*Given records:*
== Segment start ==

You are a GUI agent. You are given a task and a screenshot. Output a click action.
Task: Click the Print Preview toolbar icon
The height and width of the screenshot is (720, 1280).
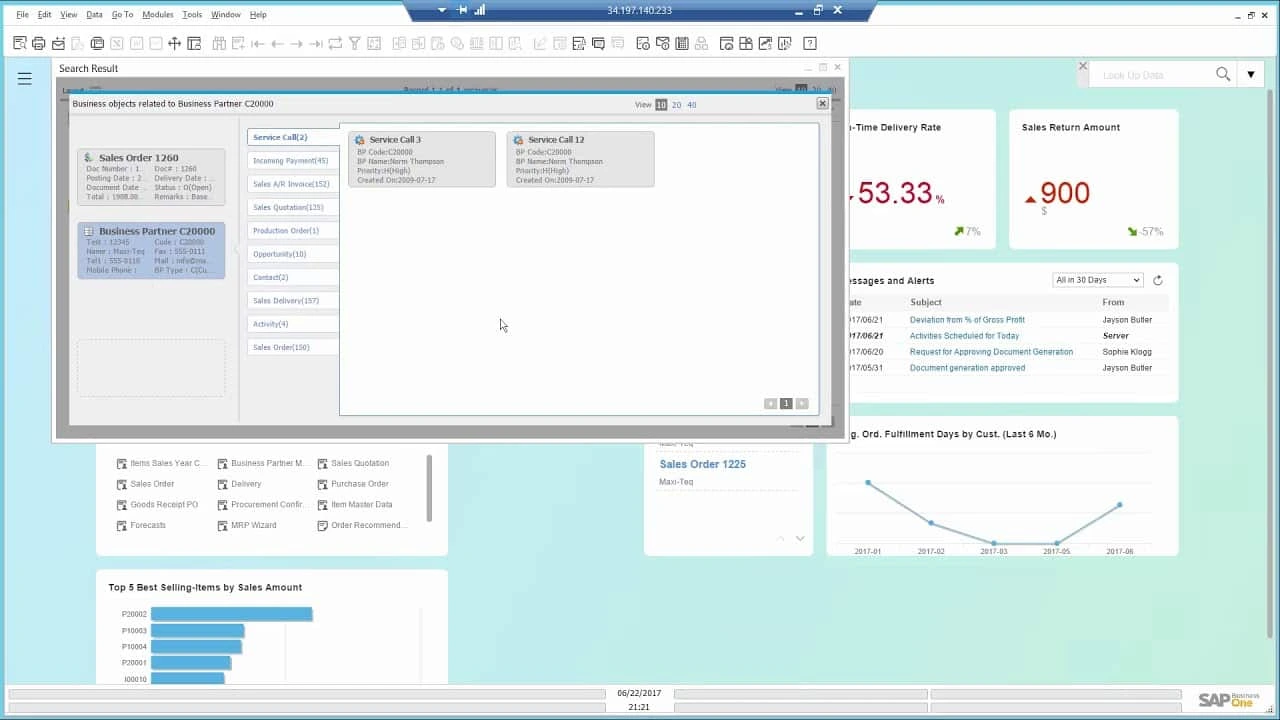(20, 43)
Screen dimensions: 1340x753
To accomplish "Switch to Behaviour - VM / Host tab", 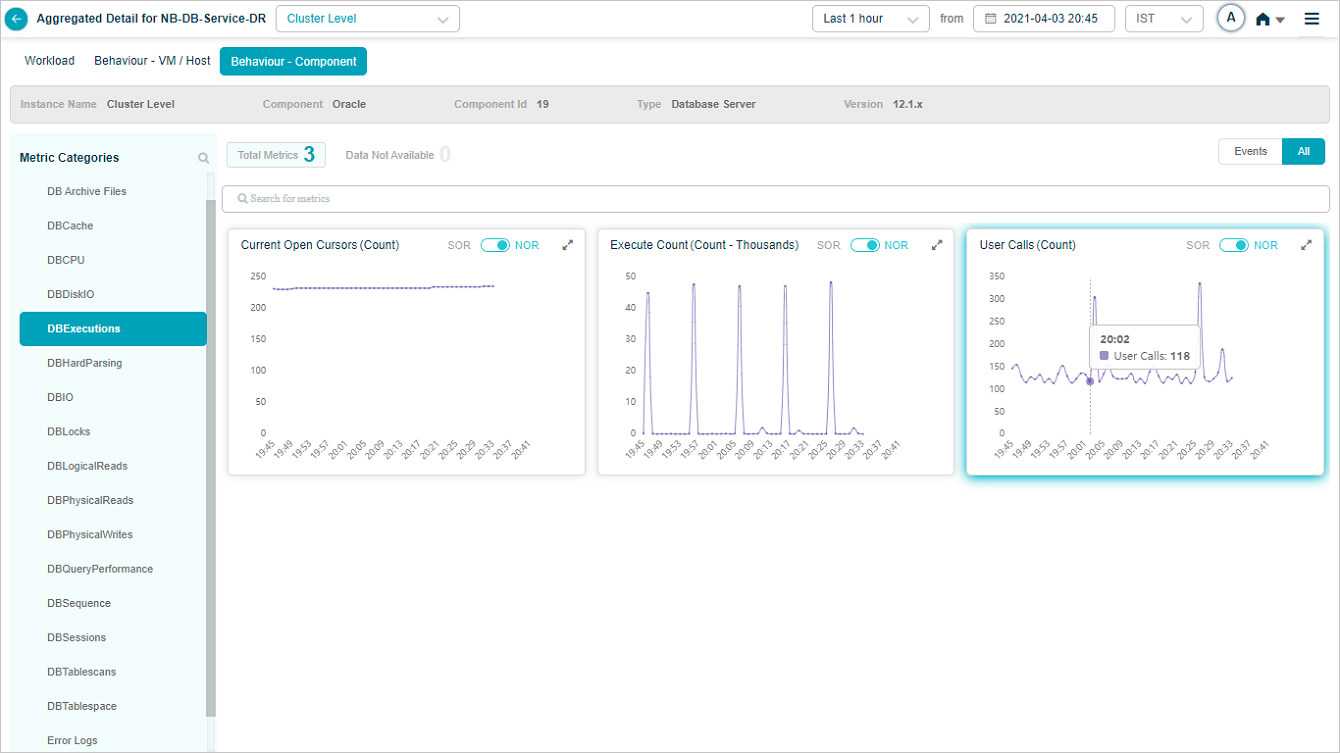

== Segment end ==
== Segment start ==

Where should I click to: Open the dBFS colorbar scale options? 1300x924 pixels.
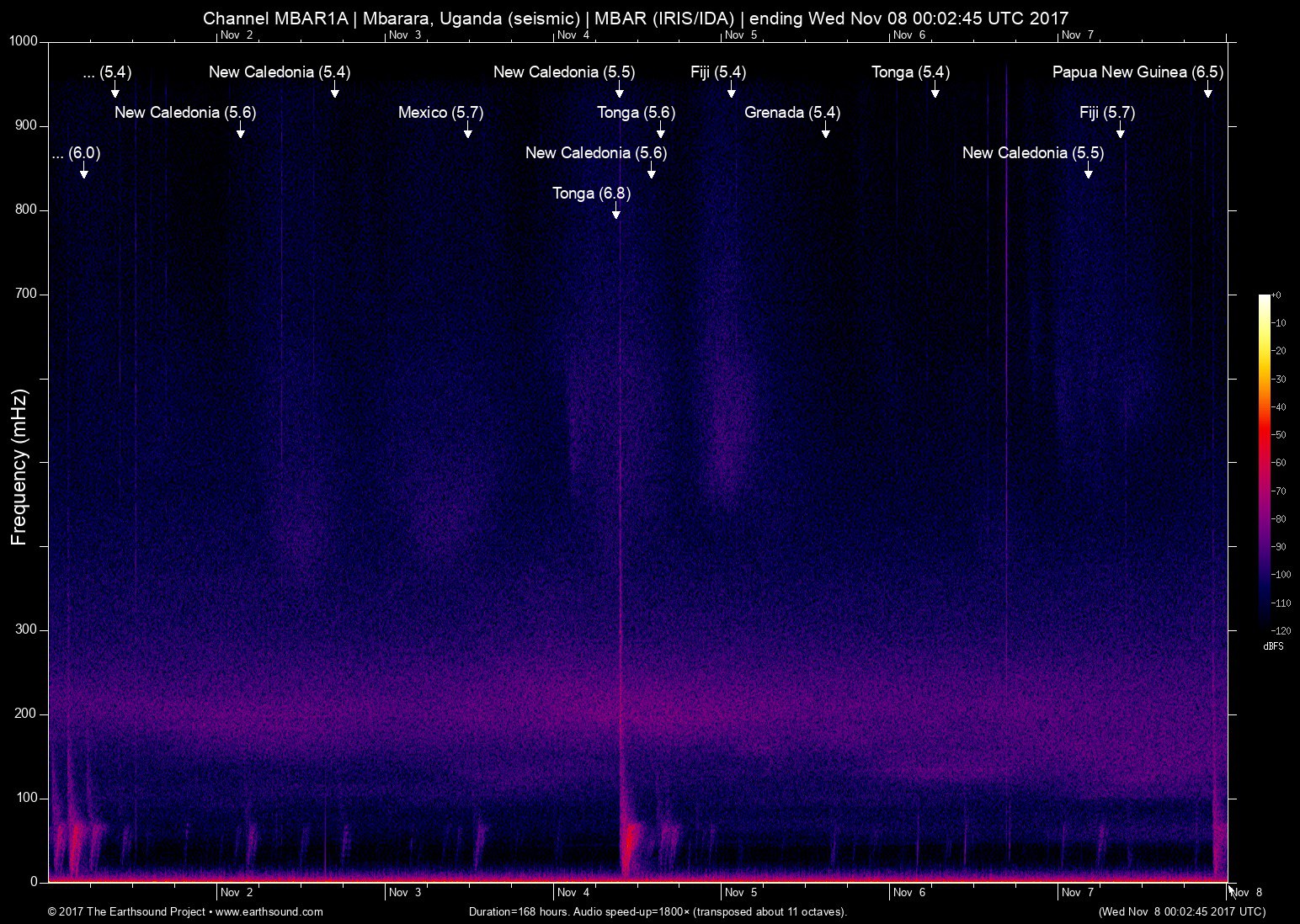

== Segment end ==
== Segment start ==

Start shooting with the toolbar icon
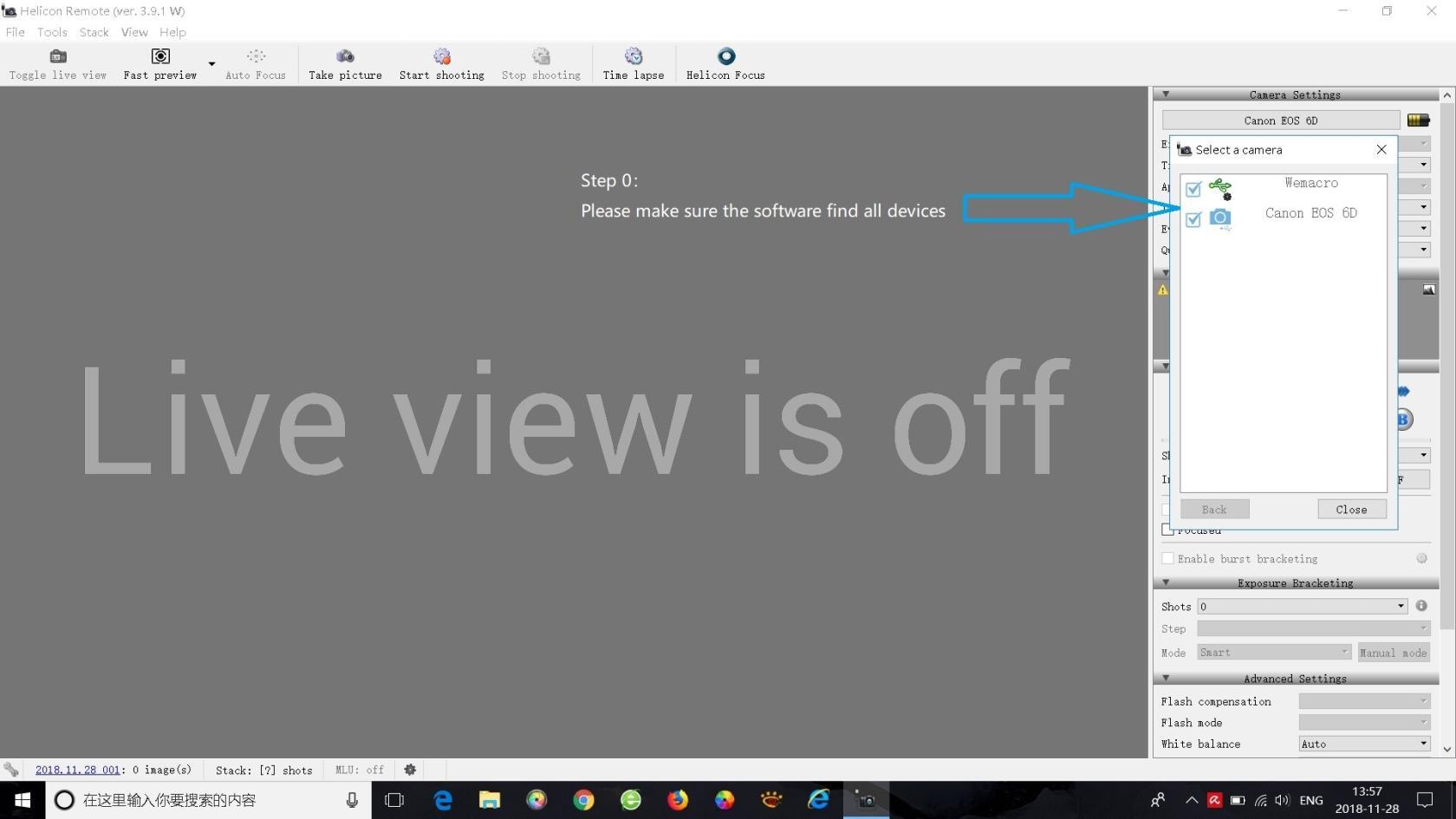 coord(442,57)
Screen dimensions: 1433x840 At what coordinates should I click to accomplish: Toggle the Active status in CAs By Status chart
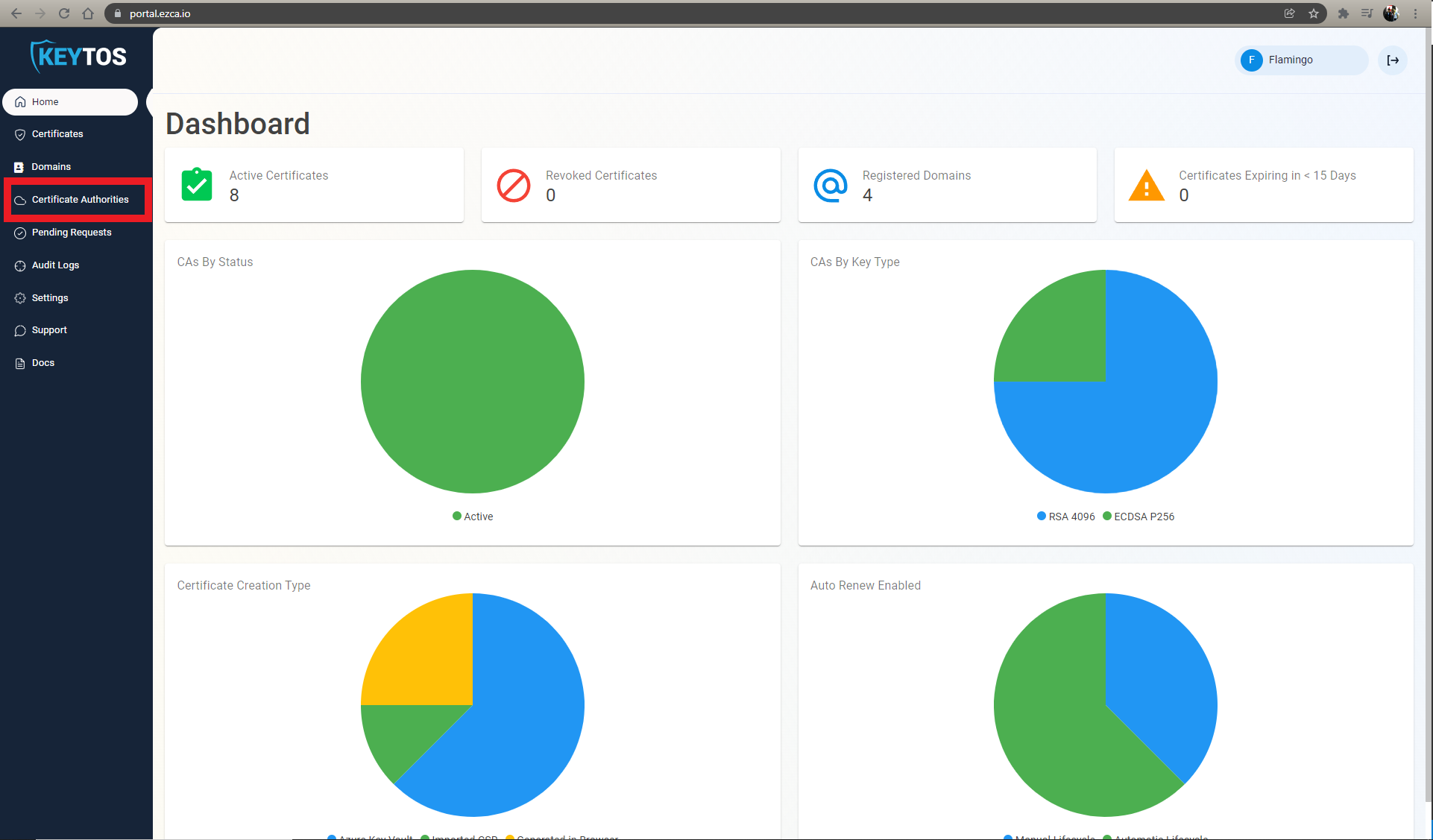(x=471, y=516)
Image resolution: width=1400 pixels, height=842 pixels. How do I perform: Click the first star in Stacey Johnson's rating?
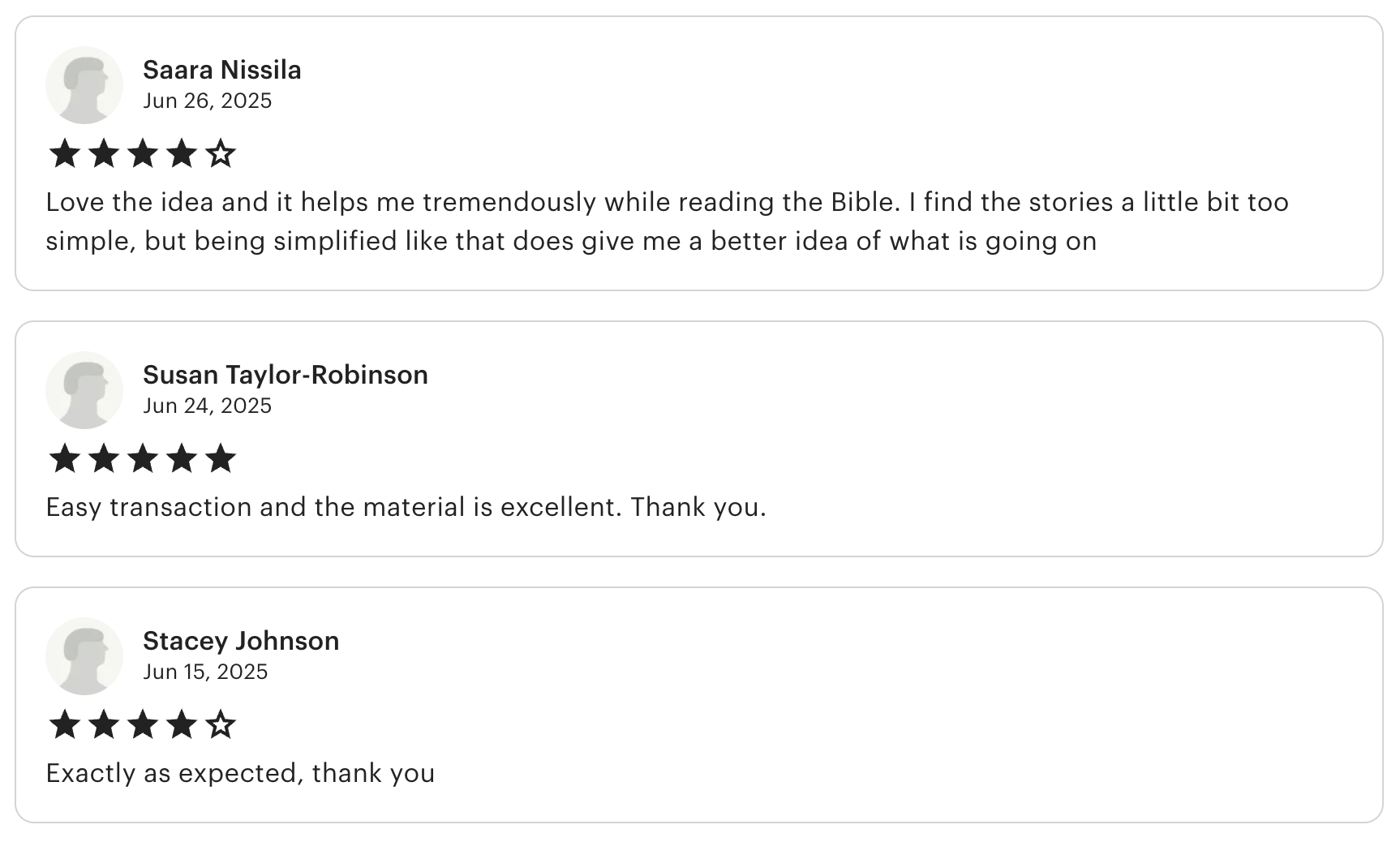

== Segment end ==

*Description of the task:* Spot the lines above that mention "pixels" and copy them.

*Solution for this task:*
Where should I click to: Open the dBFS colorbar scale options? 1300x924 pixels.
Image resolution: width=1400 pixels, height=842 pixels. How do I perform: Click the first star in Stacey Johnson's rating?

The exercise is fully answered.